> _AIM OF THE EXERCISE_: Please copy out, word for word, the lines running from the line with "29 (1019, 1159)" to the line with "Innovation Campus [Innovation", including both of those lines.

────────────────

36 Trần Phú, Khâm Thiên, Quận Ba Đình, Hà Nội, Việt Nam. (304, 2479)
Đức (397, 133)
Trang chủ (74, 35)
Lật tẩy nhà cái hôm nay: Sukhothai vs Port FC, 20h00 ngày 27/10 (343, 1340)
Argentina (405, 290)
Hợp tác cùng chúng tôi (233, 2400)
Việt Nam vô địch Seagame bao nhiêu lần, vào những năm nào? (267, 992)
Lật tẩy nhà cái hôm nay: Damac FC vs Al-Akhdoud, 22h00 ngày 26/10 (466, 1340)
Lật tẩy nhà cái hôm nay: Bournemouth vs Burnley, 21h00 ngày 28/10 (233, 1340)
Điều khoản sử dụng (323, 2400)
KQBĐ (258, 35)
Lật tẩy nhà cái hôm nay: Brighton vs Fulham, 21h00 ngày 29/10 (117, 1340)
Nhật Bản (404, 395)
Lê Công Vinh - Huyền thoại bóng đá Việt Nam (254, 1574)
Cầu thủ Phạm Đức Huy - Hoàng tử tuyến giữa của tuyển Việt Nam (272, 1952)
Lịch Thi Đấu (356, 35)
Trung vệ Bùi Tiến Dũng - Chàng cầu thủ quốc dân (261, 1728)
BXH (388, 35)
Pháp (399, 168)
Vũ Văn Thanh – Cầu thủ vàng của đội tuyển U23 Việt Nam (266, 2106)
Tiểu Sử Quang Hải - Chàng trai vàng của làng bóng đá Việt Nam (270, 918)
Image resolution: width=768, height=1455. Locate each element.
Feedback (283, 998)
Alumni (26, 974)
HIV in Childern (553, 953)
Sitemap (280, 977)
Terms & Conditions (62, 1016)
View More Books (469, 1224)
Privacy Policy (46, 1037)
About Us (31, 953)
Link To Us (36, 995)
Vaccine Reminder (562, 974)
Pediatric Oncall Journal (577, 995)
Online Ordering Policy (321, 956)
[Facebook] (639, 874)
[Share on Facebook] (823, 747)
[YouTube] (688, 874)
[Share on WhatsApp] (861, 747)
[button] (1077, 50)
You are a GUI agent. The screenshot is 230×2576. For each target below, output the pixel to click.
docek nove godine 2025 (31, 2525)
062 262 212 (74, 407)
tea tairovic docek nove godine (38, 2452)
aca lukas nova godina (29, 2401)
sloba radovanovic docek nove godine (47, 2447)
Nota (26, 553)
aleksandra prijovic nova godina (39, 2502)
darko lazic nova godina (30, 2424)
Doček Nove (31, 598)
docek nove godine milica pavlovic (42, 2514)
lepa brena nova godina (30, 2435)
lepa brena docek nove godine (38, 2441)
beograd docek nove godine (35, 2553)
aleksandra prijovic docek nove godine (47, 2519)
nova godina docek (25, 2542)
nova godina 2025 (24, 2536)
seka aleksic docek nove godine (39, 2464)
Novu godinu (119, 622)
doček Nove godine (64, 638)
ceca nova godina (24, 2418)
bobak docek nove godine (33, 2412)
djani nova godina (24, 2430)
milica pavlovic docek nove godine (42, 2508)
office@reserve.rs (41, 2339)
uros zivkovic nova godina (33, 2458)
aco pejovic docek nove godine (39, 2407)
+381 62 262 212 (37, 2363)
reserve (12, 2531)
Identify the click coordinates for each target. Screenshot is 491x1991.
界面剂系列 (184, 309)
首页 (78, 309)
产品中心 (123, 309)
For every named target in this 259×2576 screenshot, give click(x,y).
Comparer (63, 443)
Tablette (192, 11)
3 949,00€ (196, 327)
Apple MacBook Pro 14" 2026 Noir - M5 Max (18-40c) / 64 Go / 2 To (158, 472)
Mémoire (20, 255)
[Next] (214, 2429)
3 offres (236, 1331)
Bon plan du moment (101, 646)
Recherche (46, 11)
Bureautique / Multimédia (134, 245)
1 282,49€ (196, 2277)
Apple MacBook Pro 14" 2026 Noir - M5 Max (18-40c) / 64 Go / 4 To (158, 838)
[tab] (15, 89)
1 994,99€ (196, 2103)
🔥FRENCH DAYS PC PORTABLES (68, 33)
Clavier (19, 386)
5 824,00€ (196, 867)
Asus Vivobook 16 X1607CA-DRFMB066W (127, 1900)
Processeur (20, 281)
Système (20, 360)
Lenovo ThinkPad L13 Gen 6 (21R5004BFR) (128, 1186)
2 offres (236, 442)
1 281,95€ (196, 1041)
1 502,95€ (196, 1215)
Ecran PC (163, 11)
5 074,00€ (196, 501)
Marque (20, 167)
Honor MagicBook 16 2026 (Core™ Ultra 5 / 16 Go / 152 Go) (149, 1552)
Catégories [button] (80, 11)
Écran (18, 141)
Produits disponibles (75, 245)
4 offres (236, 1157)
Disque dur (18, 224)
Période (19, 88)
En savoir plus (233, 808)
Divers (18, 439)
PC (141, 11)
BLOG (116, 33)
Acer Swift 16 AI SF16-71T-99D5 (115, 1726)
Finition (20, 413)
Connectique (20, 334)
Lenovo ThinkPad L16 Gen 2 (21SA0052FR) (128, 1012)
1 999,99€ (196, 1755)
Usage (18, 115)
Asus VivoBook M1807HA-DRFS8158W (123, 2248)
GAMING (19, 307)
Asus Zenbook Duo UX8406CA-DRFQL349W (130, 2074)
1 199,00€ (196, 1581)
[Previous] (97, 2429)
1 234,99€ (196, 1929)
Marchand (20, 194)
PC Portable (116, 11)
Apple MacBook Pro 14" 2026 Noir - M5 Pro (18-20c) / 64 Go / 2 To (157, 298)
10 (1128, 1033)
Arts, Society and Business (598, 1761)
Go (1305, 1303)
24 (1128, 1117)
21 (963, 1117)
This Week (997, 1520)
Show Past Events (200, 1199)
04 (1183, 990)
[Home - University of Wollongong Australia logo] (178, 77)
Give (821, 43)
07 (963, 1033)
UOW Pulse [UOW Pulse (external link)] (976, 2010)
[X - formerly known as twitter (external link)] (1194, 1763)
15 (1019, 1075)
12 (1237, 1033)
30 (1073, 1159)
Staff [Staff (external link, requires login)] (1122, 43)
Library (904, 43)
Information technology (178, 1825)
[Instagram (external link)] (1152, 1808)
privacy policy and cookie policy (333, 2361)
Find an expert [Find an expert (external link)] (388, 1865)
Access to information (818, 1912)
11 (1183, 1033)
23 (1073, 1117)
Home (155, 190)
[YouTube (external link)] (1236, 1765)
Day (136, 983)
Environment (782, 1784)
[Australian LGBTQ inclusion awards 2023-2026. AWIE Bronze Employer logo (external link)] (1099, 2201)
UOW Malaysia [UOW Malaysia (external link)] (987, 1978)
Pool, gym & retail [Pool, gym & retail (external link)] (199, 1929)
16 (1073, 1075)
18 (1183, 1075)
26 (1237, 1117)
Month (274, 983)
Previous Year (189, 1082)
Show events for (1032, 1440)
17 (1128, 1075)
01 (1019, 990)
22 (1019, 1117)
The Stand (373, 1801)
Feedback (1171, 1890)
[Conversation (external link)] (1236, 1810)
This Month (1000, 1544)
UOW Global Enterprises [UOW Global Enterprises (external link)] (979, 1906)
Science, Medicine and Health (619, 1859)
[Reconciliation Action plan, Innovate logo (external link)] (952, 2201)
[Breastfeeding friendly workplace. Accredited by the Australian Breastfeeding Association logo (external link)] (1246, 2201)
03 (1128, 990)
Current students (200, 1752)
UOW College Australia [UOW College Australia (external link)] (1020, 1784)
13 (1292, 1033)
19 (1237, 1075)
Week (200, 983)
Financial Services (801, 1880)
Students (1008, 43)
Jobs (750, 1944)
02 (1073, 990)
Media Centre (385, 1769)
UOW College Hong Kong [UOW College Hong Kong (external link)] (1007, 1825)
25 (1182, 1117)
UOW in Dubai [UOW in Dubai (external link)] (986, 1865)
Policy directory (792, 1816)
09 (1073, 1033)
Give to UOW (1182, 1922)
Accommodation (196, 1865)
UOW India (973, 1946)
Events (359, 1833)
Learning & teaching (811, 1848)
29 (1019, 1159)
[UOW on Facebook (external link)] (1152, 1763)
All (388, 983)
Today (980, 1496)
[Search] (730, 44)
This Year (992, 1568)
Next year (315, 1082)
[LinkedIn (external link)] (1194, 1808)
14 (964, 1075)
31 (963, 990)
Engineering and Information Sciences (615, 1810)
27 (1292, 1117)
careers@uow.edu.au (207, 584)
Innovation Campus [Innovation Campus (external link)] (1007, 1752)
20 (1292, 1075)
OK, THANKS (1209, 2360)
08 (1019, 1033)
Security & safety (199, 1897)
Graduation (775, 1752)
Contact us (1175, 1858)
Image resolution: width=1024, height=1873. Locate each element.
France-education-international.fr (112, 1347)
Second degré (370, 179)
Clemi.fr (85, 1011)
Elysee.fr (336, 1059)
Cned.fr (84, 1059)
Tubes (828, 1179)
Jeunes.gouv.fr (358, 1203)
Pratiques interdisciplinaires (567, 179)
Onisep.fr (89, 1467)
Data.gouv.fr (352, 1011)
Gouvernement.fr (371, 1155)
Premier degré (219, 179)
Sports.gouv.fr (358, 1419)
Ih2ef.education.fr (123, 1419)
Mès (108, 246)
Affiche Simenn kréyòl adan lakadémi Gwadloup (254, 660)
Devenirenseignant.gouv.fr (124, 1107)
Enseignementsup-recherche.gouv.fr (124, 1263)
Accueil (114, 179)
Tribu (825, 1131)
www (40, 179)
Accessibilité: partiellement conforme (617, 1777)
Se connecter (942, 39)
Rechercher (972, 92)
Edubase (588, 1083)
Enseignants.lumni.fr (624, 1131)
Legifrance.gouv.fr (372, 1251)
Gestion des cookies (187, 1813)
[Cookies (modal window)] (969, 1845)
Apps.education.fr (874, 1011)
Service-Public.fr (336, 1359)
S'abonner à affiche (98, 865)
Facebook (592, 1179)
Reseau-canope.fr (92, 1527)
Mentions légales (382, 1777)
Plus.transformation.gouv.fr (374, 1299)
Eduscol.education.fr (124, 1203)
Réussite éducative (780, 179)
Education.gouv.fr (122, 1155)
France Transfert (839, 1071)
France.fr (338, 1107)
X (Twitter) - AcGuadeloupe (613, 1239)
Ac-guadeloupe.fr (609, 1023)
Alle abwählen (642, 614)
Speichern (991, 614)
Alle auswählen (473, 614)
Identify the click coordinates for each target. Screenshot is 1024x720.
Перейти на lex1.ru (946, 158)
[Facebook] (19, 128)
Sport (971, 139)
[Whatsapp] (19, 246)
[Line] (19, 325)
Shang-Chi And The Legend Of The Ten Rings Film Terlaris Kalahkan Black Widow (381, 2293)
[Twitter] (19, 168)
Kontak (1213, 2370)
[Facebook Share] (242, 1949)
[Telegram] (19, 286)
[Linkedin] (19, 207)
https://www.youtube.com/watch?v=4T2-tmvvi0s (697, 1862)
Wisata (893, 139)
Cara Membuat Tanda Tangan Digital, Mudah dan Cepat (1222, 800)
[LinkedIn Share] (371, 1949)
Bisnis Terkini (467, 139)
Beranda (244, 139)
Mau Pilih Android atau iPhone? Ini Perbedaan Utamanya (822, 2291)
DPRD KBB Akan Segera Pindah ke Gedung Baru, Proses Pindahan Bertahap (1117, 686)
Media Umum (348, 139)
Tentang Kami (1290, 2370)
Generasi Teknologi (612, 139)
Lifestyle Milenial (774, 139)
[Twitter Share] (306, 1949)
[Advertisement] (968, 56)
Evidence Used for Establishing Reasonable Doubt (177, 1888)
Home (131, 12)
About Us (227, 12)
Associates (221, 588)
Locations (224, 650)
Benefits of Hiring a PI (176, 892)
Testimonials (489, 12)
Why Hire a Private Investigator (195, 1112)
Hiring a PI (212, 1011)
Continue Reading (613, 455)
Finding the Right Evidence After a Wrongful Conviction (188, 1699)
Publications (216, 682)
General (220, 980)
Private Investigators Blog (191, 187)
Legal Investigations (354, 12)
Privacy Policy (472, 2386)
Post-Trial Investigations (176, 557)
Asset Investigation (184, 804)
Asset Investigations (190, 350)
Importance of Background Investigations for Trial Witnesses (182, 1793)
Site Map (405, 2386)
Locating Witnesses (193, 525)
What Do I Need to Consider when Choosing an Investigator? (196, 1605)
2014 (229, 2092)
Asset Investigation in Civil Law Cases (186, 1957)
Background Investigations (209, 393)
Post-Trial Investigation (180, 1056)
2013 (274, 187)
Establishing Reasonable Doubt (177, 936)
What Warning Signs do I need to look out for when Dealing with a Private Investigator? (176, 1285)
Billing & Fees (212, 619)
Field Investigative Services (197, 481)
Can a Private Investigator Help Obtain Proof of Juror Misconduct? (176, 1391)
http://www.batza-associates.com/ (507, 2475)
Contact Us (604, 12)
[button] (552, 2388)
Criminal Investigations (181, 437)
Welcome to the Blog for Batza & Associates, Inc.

────────────────

> _TASK OUTPUT_:
29 (1019, 1159)
[UOW on Facebook (external link)] (1152, 1763)
All (388, 983)
Today (980, 1496)
[Search] (730, 44)
This Year (992, 1568)
Next year (315, 1082)
[LinkedIn (external link)] (1194, 1808)
14 (964, 1075)
31 (963, 990)
Engineering and Information Sciences (615, 1810)
27 (1292, 1117)
careers@uow.edu.au (207, 584)
Innovation Campus [Innovation Campus (external link)] (1007, 1752)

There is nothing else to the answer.